According to market sources, employees at the carrier’s medmal division were told their last day at the business will be 30 September.
News of the medmal withdrawal comes after this publication revealed earlier today that Swiss Re Corporate Solutions had cut back its global primary general aviation and space business.
The insurer has pulled back or withdrawn from several lines of business as it undertakes a major overhaul of its Corporate Solutions arm under new CEO Andreas Berger.
Speaking yesterday on Swiss Re’s second quarter conference call Berger said the carrier was working to remedy sustained under-performance and that it had already limited its activity in several markets.
The Corporate Solutions division is aiming to trim its annual gross premiums written by 20 percent, equal to $900mn.
In its second quarter 2019 earnings announcement on Monday, Swiss Re’s primary insurance arm disclosed a first half loss of $403mn and said it would reduce the large limits it offers on primary P&C business and cut capacity in select portfolios.
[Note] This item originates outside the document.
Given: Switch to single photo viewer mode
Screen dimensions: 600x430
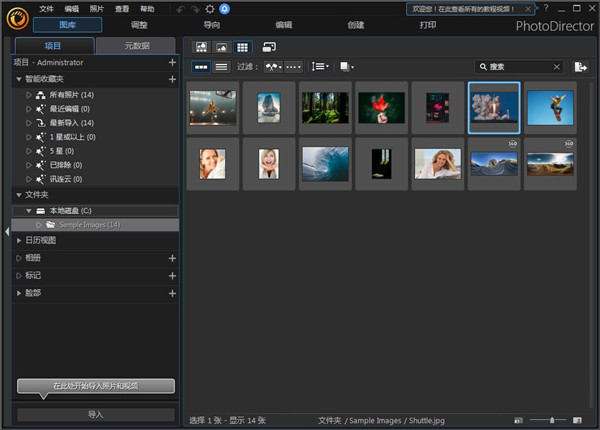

Berger joined the business in March from rival Allianz Global Corporate & Specialty and has conducted a review into every line of business and region covered by the unit.
The medmal market has been a source of pain for the insurance industry for some time. Earlier this year, this publication reported that rising claims and dwindling reserve releases meant that carriers would seek to increase rates.
However, overcapacity in the sector means any drives to push up pricing have been suppressed. A shrinking client base due to mergers and acquisitions within the healthcare industry has also limited underwriters’ ability to enforce meaningful rate changes.
Furthermore, an increasing number of solo practitioners have been grouping together or joined larger medical facilities, thereby reducing the number of insured entities.
At the same time, there is a trend for more generous judicial awards, bringing about significant losses to carriers.
Figures from AM Best show the US medical professional liability market generated some $7.4bn of direct premiums written in 2018, up 3.2 percent year on year indicating carriers are having at least some success in pushing through price increases.
However, 2014 to 2017 saw the market’s direct premium written continually reduce year after year from a high of $7.7bn five years ago.
The US medmal market is dominated by a handful of major players – Berkshire Hathaway’s various medmal operations means it is by far the largest business in the sector, while the Doctors Company, CNA, ProAssurance and Coverys have smaller writings but are still regarded as being market leaders.
ProAssurance itself has repeatedly highlighted the difficult trading conditions at play within the medmal space in recent months. Shortly after issuing its first quarter results in April, ProAssurance CEO Stan Starnes warned investors that broad loss trends in the sector were causing concerns for the company.
“Our concern about the broad loss trends in healthcare professional liability continues to have a major impact on operating results, and this increasing severity will likely affect our results for the foreseeable future,” said Starnes back in April.